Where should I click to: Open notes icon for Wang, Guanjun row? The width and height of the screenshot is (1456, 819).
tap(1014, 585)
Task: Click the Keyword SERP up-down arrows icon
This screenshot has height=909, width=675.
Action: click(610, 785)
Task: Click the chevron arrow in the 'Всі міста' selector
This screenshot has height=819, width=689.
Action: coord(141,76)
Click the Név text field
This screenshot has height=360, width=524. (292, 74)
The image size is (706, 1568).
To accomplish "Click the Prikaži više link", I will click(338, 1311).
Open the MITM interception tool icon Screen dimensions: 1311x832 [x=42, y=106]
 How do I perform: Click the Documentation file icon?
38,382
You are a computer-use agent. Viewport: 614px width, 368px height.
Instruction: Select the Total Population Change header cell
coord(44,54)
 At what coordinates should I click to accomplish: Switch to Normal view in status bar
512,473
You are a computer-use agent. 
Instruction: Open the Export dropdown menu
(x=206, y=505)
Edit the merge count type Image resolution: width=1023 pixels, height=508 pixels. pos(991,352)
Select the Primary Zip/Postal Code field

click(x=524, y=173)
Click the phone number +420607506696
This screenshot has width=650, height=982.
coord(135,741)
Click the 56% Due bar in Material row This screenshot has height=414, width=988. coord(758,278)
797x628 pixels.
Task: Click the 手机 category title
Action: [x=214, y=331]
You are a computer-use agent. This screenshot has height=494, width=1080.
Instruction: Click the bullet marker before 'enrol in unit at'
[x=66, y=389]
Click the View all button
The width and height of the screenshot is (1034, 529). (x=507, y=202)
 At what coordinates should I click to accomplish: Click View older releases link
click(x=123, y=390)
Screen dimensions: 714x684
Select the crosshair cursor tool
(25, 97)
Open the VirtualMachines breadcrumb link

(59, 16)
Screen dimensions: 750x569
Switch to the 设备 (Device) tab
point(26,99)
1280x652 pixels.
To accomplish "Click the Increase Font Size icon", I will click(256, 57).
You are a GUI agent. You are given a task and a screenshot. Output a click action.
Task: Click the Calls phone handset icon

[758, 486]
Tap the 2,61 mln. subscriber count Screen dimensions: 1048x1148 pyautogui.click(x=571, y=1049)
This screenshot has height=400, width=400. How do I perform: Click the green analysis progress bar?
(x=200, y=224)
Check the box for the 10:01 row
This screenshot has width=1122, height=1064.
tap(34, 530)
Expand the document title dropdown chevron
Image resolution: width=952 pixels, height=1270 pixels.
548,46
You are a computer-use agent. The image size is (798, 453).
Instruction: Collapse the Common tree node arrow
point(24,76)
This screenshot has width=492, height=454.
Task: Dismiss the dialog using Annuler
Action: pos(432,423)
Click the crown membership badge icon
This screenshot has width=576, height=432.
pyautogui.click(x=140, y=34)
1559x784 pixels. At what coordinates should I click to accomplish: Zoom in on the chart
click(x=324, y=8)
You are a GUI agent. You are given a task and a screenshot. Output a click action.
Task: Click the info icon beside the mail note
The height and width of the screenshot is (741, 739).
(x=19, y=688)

· · · ·

» **Work instructions**
Put everything from the line containing "Tap the 2,61" down to the end of the rows above into a Markdown table with the columns Number and Line. Give each line its own number and leave out blank lines.

» **Correct result**
| Number | Line |
|---|---|
| 1 | Tap the 2,61 mln. subscriber count Screen dimensions: 1048x1148 pyautogui.click(x=571, y=1049) |
| 2 | This screenshot has height=400, width=400. How do I perform: Click the green analysis progress bar? |
| 3 | (x=200, y=224) |
| 4 | Check the box for the 10:01 row |
| 5 | This screenshot has width=1122, height=1064. |
| 6 | tap(34, 530) |
| 7 | Expand the document title dropdown chevron |
| 8 | Image resolution: width=952 pixels, height=1270 pixels. |
| 9 | 548,46 |
| 10 | You are a computer-use agent. The image size is (798, 453). |
| 11 | Instruction: Collapse the Common tree node arrow |
| 12 | point(24,76) |
| 13 | This screenshot has width=492, height=454. |
| 14 | Task: Dismiss the dialog using Annuler |
| 15 | Action: pos(432,423) |
| 16 | Click the crown membership badge icon |
| 17 | This screenshot has width=576, height=432. |
| 18 | pyautogui.click(x=140, y=34) |
| 19 | 1559x784 pixels. At what coordinates should I click to accomplish: Zoom in on the chart |
| 20 | click(x=324, y=8) |
| 21 | You are a GUI agent. You are given a task and a screenshot. Output a click action. |
| 22 | Task: Click the info icon beside the mail note |
| 23 | The height and width of the screenshot is (741, 739). |
| 24 | (x=19, y=688) |